Stored dataset items
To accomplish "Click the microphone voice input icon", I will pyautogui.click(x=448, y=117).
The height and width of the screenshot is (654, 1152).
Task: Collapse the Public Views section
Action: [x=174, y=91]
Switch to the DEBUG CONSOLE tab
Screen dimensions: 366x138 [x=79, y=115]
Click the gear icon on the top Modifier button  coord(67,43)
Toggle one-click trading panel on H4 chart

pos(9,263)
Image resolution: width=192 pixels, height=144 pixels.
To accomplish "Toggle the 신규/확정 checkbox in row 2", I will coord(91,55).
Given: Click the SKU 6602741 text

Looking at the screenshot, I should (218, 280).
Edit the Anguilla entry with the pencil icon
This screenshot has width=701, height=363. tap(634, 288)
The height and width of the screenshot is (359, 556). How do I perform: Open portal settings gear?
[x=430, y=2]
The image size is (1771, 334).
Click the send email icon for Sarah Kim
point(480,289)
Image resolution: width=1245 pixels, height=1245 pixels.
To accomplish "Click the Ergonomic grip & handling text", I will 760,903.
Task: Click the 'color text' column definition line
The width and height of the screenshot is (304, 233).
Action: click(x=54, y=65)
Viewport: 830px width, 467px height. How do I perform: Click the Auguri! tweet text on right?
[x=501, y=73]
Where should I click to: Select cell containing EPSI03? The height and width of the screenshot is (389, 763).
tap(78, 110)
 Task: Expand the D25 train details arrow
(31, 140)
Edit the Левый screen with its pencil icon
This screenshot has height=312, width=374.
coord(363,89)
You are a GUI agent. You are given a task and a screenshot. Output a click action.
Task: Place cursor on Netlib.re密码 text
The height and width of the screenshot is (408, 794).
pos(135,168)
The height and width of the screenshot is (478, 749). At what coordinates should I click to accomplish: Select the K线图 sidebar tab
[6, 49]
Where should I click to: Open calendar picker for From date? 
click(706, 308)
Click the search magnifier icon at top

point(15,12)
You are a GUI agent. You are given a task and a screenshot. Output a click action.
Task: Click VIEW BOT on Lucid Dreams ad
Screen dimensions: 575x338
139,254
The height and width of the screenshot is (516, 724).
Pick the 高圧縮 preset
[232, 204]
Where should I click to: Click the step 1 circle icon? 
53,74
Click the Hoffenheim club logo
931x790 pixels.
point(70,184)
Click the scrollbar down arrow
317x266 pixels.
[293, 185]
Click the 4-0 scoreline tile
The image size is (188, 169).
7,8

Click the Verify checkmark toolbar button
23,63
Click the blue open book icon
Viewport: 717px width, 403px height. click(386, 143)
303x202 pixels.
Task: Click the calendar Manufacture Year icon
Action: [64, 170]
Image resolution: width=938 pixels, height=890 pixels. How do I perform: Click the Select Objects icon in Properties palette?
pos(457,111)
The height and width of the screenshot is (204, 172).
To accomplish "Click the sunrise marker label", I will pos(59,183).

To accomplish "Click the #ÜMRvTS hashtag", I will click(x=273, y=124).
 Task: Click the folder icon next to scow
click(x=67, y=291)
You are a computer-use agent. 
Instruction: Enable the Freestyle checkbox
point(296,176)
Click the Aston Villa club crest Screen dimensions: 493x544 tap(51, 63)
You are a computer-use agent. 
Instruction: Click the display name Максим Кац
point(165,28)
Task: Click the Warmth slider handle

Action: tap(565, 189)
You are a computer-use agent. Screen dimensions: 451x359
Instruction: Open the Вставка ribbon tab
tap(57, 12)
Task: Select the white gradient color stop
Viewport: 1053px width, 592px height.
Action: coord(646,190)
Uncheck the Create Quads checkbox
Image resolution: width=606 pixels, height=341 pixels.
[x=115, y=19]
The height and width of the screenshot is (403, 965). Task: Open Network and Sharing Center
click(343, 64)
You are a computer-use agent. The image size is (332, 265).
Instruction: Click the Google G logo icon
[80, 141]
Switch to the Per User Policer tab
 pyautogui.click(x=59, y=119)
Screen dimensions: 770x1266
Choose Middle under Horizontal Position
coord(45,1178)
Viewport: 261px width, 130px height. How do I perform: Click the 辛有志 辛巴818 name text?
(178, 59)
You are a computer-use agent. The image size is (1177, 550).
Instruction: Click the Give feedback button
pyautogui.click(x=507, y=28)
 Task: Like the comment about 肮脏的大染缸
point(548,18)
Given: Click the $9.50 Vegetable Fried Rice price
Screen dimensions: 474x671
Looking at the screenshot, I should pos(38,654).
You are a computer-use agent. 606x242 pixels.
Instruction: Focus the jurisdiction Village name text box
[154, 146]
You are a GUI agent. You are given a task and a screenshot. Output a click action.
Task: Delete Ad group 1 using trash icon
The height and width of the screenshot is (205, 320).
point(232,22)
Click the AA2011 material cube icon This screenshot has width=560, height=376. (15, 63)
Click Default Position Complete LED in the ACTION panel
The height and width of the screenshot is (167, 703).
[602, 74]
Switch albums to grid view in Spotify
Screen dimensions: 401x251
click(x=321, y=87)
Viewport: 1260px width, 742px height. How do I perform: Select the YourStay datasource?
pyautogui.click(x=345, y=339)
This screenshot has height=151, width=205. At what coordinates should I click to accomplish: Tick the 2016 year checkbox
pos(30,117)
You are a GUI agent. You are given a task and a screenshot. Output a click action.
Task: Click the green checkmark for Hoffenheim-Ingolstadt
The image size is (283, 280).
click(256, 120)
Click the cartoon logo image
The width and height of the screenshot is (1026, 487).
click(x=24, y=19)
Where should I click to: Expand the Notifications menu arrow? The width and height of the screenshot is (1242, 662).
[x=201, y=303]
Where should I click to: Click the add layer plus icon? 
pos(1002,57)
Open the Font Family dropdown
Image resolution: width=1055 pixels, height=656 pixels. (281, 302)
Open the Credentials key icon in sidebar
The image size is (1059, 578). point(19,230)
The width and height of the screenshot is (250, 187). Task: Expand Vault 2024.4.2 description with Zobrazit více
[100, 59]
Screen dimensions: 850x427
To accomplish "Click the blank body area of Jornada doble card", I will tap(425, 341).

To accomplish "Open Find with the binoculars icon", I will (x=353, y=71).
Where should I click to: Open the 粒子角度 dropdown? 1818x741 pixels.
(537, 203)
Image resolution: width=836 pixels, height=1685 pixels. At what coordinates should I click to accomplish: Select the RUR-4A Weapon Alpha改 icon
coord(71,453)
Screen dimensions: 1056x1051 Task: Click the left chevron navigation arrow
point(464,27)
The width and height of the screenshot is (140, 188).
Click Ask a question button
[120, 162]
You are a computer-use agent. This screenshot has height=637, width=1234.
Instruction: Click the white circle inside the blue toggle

_Task statement:_ For the lines above, output exactly those from the line containing "Instruction: Enable the Freestyle checkbox" through the line containing "You are a computer-use agent. Screen", and skip the others.

_Result:_
Instruction: Enable the Freestyle checkbox
point(296,176)
Click the Aston Villa club crest Screen dimensions: 493x544 tap(51, 63)
You are a computer-use agent. 
Instruction: Click the display name Максим Кац
point(165,28)
Task: Click the Warmth slider handle

Action: tap(565, 189)
You are a computer-use agent. Screen dimensions: 451x359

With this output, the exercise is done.